As someone who’s survived 3 serious attempts I wish to say that I have no intention of making it through number four. I’ve finally arrived at the conclusion that I’m statistically supposed to be dead by now and it’s not something which makes me feel better. I’ve seen so much pain on my short tour here on Earth. Humanity does little to stoke my optimism, in fact it does the opposite. I’m a vet, I’m mentally unstable, I’m single, I’m unemployed for the fourth year running and I’m almost homeless (I already was for 3 years.) A close friend who I met while being homeless committed suicide via alcohol and prescription pain-killers. He left his body for me to discover. Seeing his body dislodged many pent up feelings of torment and torture. The way I feel right now is that it is only a matter of time until I join him and peacefully commit myself to eternal sleep. The only thing holding me back is my obligation to care for someone who is near the end of their life via old age. May I pass the threshold with little more than a gasp and a soft utterance.

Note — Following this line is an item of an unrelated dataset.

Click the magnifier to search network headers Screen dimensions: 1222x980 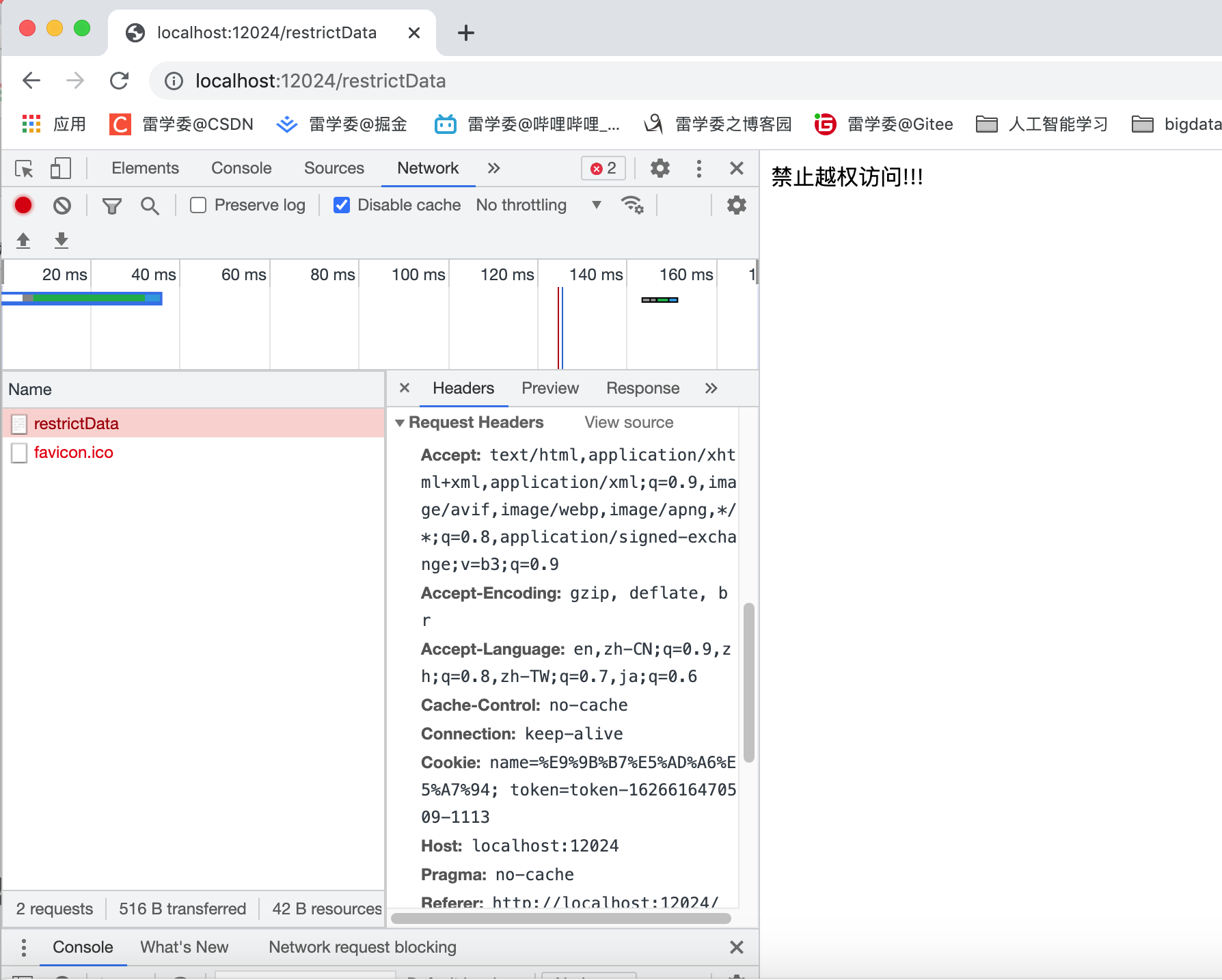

I will smile deeply when it’s my time. My last drink will feel like it’s my last, my last meal will feel like it’s my last, my last conversation will have meaning and quality, my last day here on Earth will be beautiful even if you can’t see it. Thank you and goodbye.
“Red wine and sleeping pills take me back into your arms…”
1 comment
What you wrote is real and sadly beautiful. I understand. The values of this world seem empty although the robots spout them well. You sound like a very real and feeling person. I hope I live in another world where you live someday, and that we are both happy.